* [Task objective]
Extract verbatim the portion of the text on slow-wave propagation in cortical tissue that runs from "Consequently, the sign" up to and including "estimates of MUA.".

* [Text block]
____________
Consequently, the sign of the phase of delta oscillations does not afford unequivocal information appertaining to the spiking activity of neural populations. It cannot be therefore used to rigorously constraint the mathematical problem as to lead to unique non-invasive estimates of MUA.

Quasistatic ohmic models fail to adequately describe the propagation of SWO in cortical tissue

Models underlying the non-invasive estimation of neural activity from scalp EEG rely on the validity of the quasistatic ohmic approximation (QSOA) of Maxwell equations. According to this approximation, which is extensively applied in clinical and experimental neuroscience, and which is used as the basis for the model underlying our non-invasive LFP estimates [1], the electric field should travel instantaneously from the sources to the sensors. Motivated by recent experimental results demonstrating that the propagation speed of epileptiform activity within hippocampal tissue [7] is far too low (~0.1m/s) to justify quasistatics, we critically re-examined this assumption. To do so, we studied the propagation speeds of SWOs in slices of the ferret visual cortex after isolating the synaptic from the electromagnetic transmission. Contrary to the damped, undistorted instantaneous propagation of slow waves, we observed substantial propagation delays that are incompatible with current modelling assumptions (Figure 2).

Fig 2
Fig 2.: Propagation delays of the SWO between contacts that are synaptically disconnected (SD: black bars) and synaptically connected (SC: white bars). Results reflect average values for 30 experiments. SWOs were evoked by local releases of glutamate at infra (IG) and supragranular (SG) contacts. Delays were defined as the time taken by the SWO to travel to nearby contacts (distances less than 1mm) in the recording grid. A cut was made on the slice to investigate propagation delays in the absence of synaptic connections, where propagation of the SWO is expected to reflect the propagation speed of the electric field. Mean propagation delays between SD-contacts were in the order of 70ms, which corresponds to a propagation speed of about 17mm/s.

In the light of this evidence, we were forced to develop a new model to estimate the LFP from scalp-recorded EEG. Interestingly, we were able to show that the irrotational source model from ELECTRA holds true after dropping the quasistatic approximation [8]. Moreover, a new non-quasistatic estimate of the current source density (CSD) was developed. The experimental validation of these models is currently underway.
____________
* [Raw data]
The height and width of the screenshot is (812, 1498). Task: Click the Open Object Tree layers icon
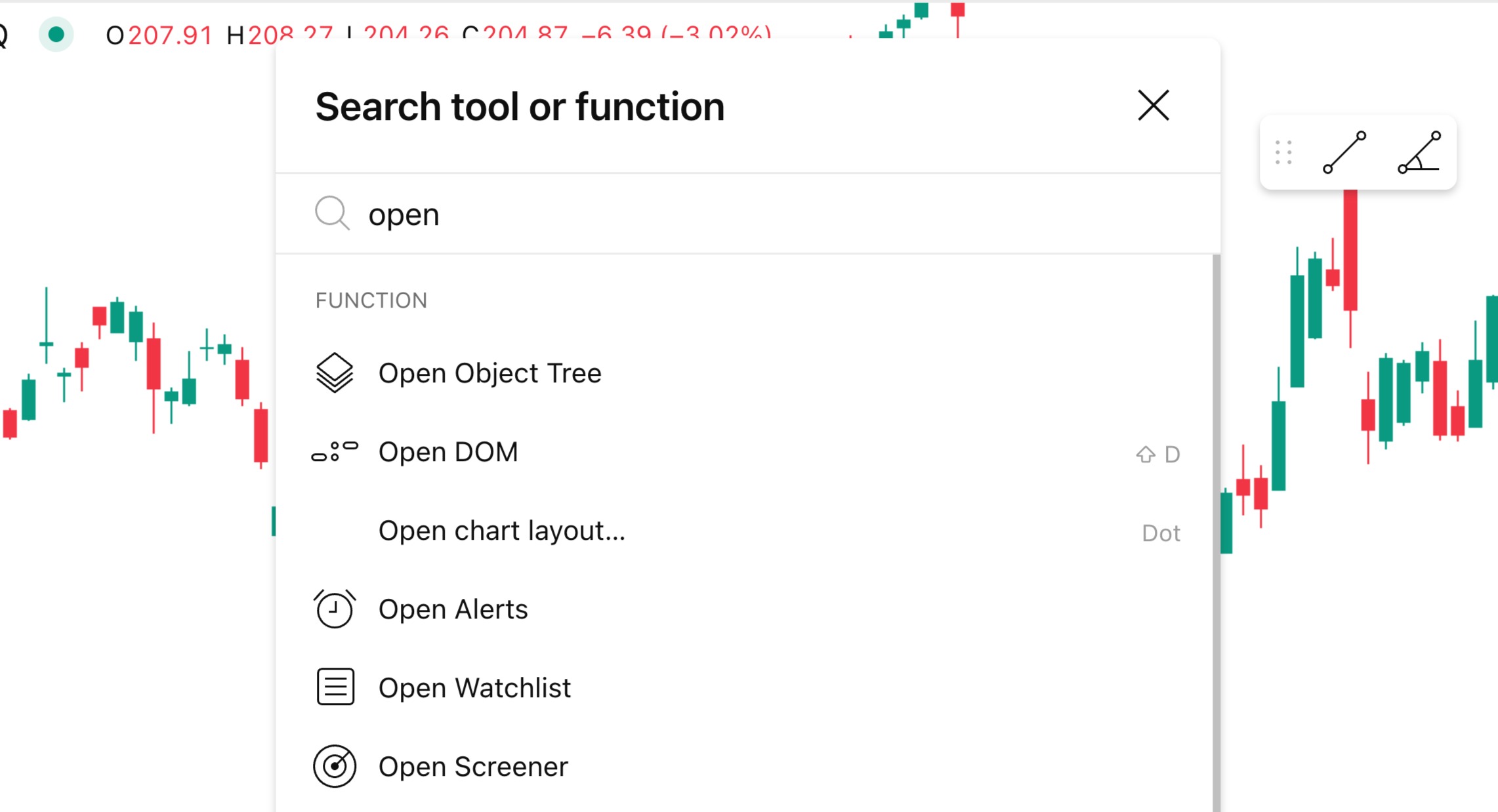335,373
____________
* [Problem solution]
Consequently, the sign of the phase of delta oscillations does not afford unequivocal information appertaining to the spiking activity of neural populations. It cannot be therefore used to rigorously constraint the mathematical problem as to lead to unique non-invasive estimates of MUA.